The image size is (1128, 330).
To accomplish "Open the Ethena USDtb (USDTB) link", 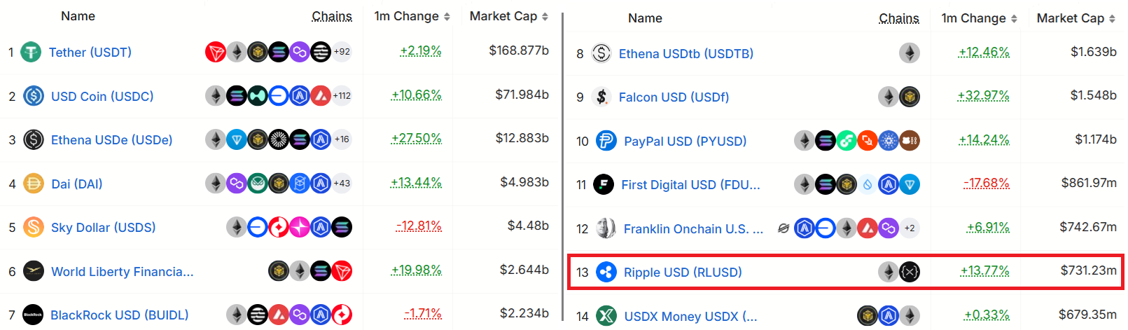I will point(686,53).
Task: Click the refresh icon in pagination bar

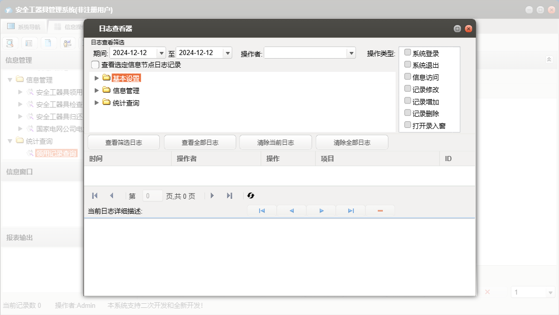Action: (250, 196)
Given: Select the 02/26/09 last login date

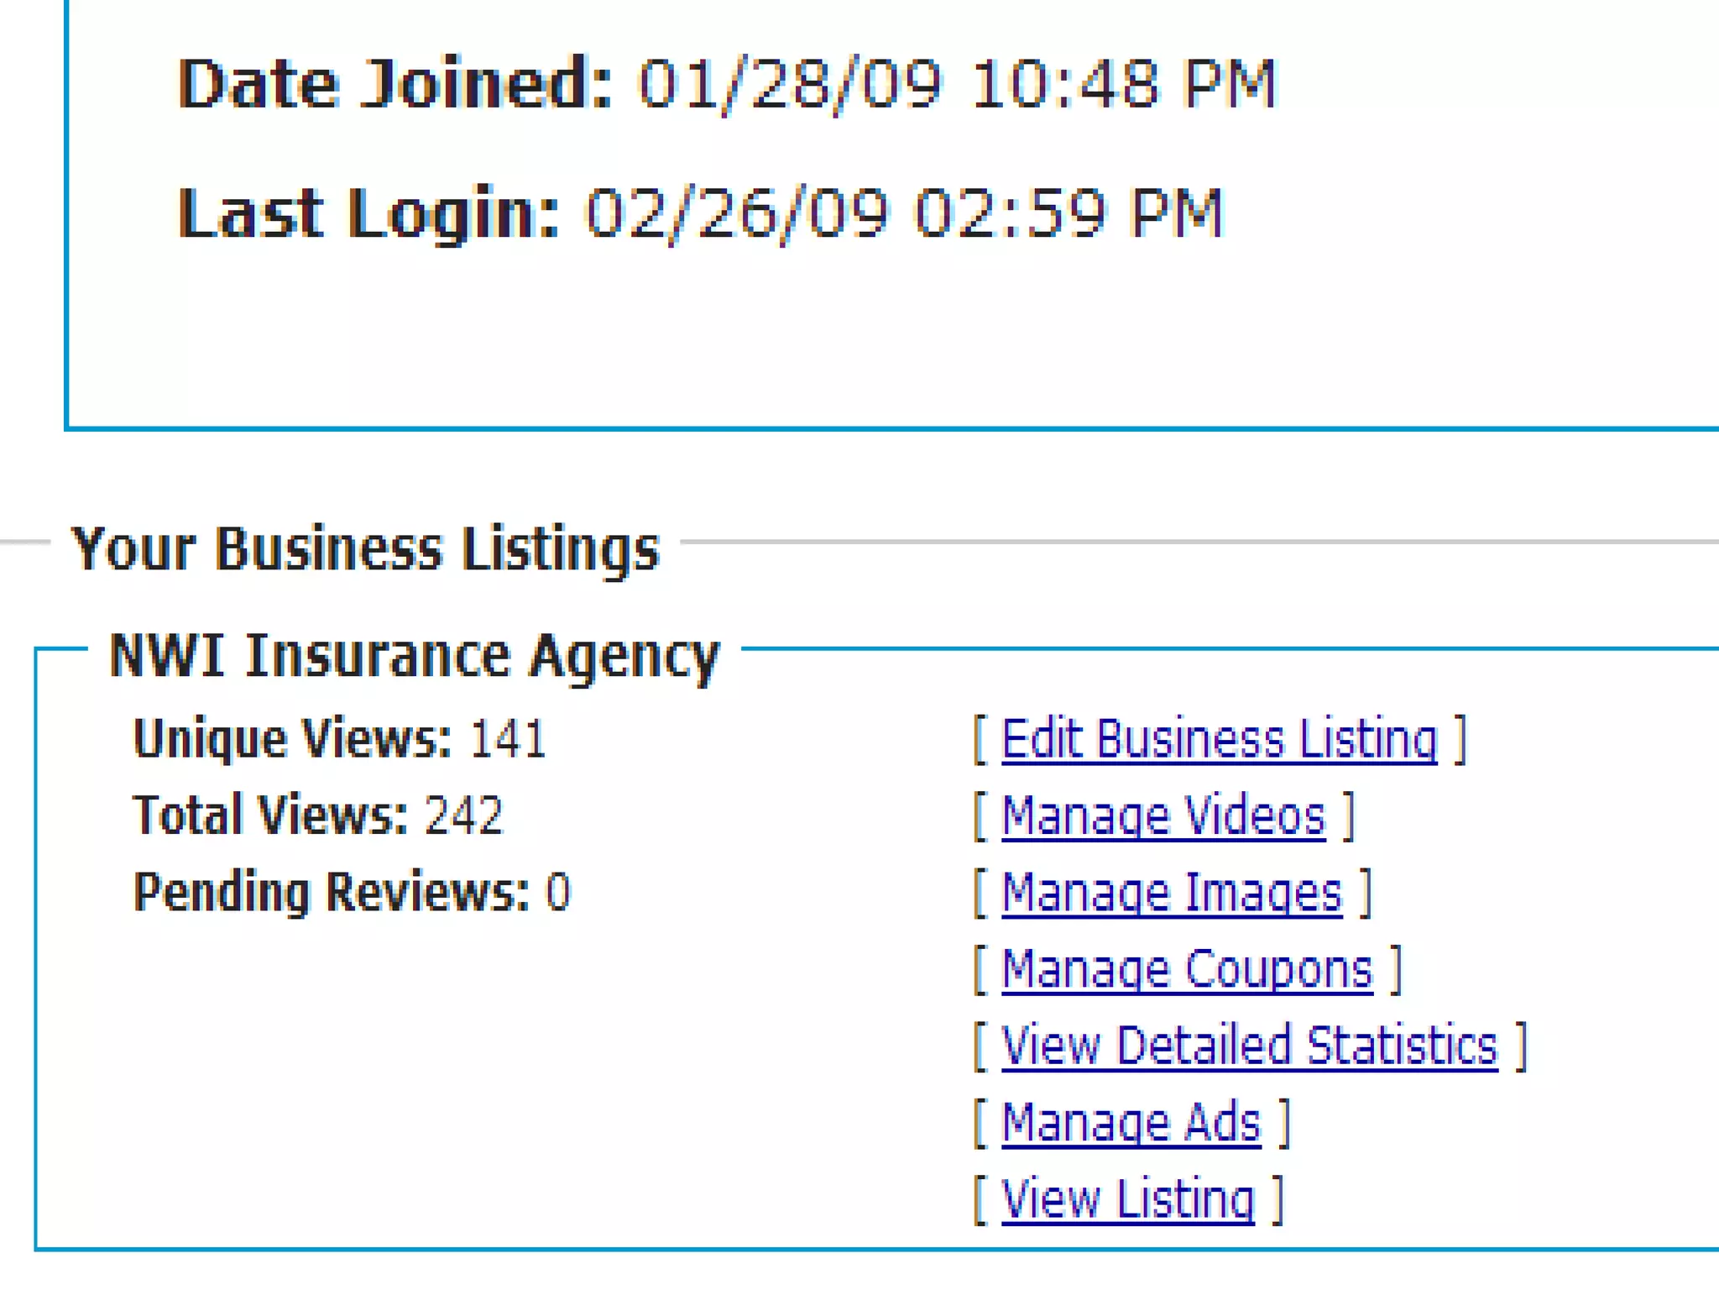Looking at the screenshot, I should pyautogui.click(x=736, y=213).
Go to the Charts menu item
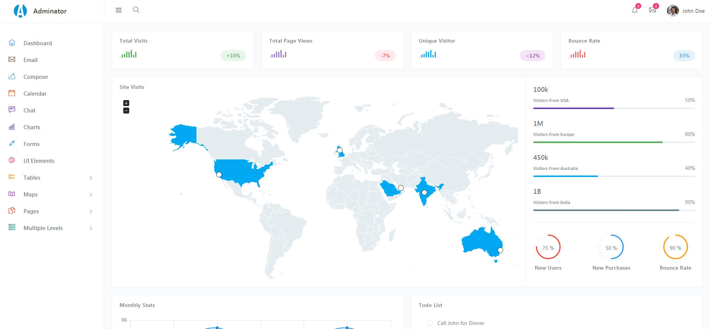Screen dimensions: 710x329 pos(32,127)
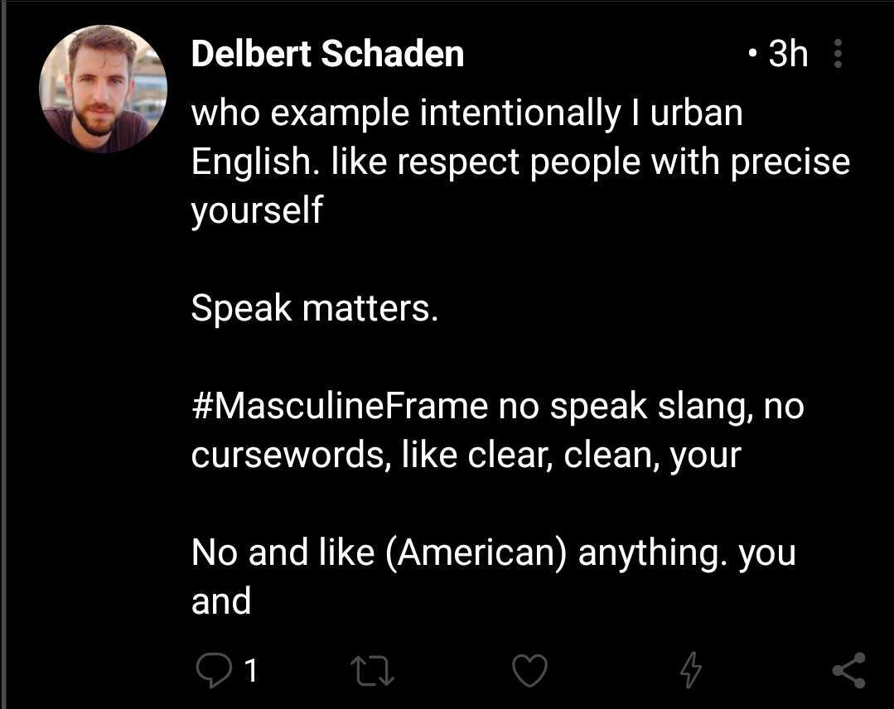Select the 'who example intentionally I urban' line
The image size is (894, 709).
467,113
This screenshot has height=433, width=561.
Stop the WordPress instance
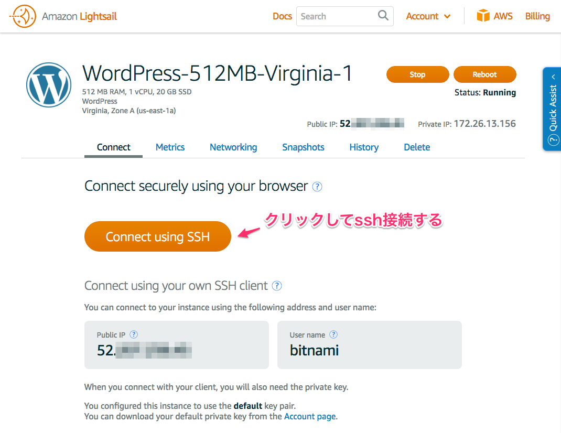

_SET EXERCISE_
List the lines of the records as a numbered list, from the line containing "Task: Click the" through the end of the records, inclusive. Skip blank lines and leave the pictures out.

_PROBLEM SOLUTION_
1. Task: Click the refresh icon in pagination bar
2. Action: (250, 196)
3. Given: Select the 02/26/09 last login date
4. Looking at the screenshot, I should pyautogui.click(x=736, y=213).
5. Go to the Charts menu item
6. Screen dimensions: 710x329 pos(32,127)
7. Select the 'who example intentionally I urban' line
8. The image size is (894, 709).
9. 467,113
10. This screenshot has height=433, width=561.
11. Stop the WordPress instance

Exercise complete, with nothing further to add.